WRITTEN REQUEST >>
Please copy the records below verbatim, from the very first line up to and including the line containing "Jump to the".

[PROVIDED DATA start]

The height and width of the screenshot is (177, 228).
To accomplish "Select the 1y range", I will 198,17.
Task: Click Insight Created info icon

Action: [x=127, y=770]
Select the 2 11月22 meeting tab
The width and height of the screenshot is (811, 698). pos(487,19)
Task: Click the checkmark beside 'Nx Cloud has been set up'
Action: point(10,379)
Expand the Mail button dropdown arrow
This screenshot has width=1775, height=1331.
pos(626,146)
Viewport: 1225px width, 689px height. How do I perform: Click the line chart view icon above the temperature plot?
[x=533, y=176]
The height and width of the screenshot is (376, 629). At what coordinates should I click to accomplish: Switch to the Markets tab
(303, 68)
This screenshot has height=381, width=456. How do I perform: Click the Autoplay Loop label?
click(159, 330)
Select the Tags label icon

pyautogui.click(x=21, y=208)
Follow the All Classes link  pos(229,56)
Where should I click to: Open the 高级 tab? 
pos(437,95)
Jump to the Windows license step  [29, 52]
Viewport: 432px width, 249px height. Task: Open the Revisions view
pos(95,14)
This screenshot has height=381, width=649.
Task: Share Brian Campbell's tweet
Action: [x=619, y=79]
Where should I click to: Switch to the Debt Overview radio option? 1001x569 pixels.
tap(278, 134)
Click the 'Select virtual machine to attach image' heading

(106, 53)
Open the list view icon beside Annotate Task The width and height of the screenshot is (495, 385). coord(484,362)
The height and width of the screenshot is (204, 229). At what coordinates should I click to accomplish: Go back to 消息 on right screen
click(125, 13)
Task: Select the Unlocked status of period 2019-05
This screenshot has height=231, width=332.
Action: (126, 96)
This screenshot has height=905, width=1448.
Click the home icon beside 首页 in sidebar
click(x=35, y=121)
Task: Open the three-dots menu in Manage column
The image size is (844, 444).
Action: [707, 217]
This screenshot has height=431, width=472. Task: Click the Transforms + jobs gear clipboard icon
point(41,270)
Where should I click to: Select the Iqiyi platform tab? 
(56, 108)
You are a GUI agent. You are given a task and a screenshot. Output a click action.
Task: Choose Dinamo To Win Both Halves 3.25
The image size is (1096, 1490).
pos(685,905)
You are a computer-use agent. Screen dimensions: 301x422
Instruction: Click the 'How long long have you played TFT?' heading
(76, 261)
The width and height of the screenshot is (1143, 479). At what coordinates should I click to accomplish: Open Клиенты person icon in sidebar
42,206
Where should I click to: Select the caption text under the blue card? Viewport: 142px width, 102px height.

[PROVIDED DATA end]

WRITTEN SOLUTION >>
The height and width of the screenshot is (177, 228).
To accomplish "Select the 1y range", I will 198,17.
Task: Click Insight Created info icon

Action: [x=127, y=770]
Select the 2 11月22 meeting tab
The width and height of the screenshot is (811, 698). pos(487,19)
Task: Click the checkmark beside 'Nx Cloud has been set up'
Action: point(10,379)
Expand the Mail button dropdown arrow
This screenshot has width=1775, height=1331.
pos(626,146)
Viewport: 1225px width, 689px height. How do I perform: Click the line chart view icon above the temperature plot?
[x=533, y=176]
The height and width of the screenshot is (376, 629). At what coordinates should I click to accomplish: Switch to the Markets tab
(303, 68)
This screenshot has height=381, width=456. How do I perform: Click the Autoplay Loop label?
click(159, 330)
Select the Tags label icon

pyautogui.click(x=21, y=208)
Follow the All Classes link  pos(229,56)
Where should I click to: Open the 高级 tab? 
pos(437,95)
Jump to the Windows license step  [29, 52]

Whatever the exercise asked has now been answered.